For investment to make you wealthy you need to go the long term. Mr. Warren actually started investing at a tender age and he had a long term mindset. And now he is the third richest man in the world. He has been in the first five richest men for years and he is still there. All he knows is good investment and going long term. And he advices that investors should do long term and be patient. You know patience is certainly a virtue we all need in every facet of our life. Sometimes it’s amazing how people who want to change their financial status disagree with going long term. I perfectly understand them because our financial system is still developing and we are not sure of some institutions staying for long. I have realised that most Ghanaian owned companies dont outlive their founders. And that doesn’t make the financial institutions create that investor confidence in the economy. I am yet to know any organisation that has outlived its owners(specifically financial institutions). Having organisation to stay longer is actually an investment for the long term. And it creates and nurtures investor confidence and trust. Mr. Warren Buffets’ organisation have been operating for over 180 years. That is long term right? So investor folks, lets think long term. Let’s go for long term.

Stocks are not for everyone but it outperforms fixed income investments. This is a proven advice from Mr. Warren. Historically stocks have generally outperform fixed income investments. But it is so amazing how many investment folks do not like to engage in stocks. If you learn the nature of stocks and how it works you will be comfortable investing in it. Maybe one day I will share with you how stocks work. Stocks are normally riskier than fixed income investments- bonds, treasury Bills etc. They are for longer term and longer term plans. Example is a young graduate who wants to make wealth, buy a house, or create a business that is capital intensive. Ideally by 3 to 5years your stock investment should yield a significant interest to get you your dream, all things being equal. I believe stocks are good, with the help of an investment advisor and knowledge you will make some good money from stocks.

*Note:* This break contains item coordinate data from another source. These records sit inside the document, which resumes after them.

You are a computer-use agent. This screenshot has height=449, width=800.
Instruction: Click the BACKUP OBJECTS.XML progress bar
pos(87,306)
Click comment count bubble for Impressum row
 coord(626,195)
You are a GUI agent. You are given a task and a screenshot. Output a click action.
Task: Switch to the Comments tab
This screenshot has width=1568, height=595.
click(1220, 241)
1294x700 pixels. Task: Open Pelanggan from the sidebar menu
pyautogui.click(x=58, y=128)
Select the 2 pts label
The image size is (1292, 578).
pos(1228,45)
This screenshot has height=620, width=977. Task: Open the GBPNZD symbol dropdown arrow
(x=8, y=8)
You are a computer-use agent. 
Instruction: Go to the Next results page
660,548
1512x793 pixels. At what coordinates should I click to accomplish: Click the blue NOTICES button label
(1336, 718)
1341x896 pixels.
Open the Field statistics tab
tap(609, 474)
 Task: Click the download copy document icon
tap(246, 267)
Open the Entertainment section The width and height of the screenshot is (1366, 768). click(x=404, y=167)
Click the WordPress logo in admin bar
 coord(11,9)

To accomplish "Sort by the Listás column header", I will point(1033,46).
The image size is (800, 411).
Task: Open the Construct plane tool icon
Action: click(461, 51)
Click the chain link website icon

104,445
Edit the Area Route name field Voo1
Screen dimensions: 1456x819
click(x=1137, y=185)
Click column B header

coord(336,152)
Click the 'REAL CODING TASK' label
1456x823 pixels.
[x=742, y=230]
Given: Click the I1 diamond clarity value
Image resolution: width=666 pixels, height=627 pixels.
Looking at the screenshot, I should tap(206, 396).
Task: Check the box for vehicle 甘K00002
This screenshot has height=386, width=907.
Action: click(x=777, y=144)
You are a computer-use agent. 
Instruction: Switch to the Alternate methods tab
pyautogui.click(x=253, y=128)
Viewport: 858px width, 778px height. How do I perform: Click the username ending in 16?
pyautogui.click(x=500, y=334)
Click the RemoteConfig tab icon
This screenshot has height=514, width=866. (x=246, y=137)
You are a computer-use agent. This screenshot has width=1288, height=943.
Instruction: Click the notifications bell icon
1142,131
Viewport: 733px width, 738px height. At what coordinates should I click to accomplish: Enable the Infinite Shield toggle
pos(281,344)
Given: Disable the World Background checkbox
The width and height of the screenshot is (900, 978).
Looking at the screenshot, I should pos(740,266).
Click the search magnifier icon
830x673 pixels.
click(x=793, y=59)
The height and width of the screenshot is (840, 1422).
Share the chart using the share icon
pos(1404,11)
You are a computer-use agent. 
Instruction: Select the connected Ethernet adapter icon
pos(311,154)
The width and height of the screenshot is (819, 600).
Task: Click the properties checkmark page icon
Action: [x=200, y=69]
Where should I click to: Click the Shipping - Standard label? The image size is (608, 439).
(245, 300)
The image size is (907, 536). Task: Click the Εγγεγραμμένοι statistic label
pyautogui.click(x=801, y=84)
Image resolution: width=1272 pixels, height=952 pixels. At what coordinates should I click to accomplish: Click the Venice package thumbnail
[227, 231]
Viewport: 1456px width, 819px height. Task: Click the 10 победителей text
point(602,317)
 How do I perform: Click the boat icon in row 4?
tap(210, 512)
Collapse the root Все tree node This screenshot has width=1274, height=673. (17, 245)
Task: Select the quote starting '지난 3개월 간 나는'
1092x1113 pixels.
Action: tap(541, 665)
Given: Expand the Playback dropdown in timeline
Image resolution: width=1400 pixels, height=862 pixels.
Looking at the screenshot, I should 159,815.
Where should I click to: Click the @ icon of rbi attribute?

In conclusion, making efforts to implement these advice from Mr. Buffet can go a long way to change your investment style and increase your returns. As a reminder, know that stocks is not for everyone. Know what best works for you when it comes to investment and go for it with the help of an investment advisor. Try and diversify the funds you want to invest. It is better that way. Also, think long term and dont be afraid to go long term. The benefits of going long term far outweighs short term investments. Lastly, understand that stocks historically has proven to have outperformed fixed income investments. Endeavour to have a stock investment or a stock related investment to balance your portfolio(your various investments). It will increase your returns. Take precautionary measures by asking an investment advisor to help you out.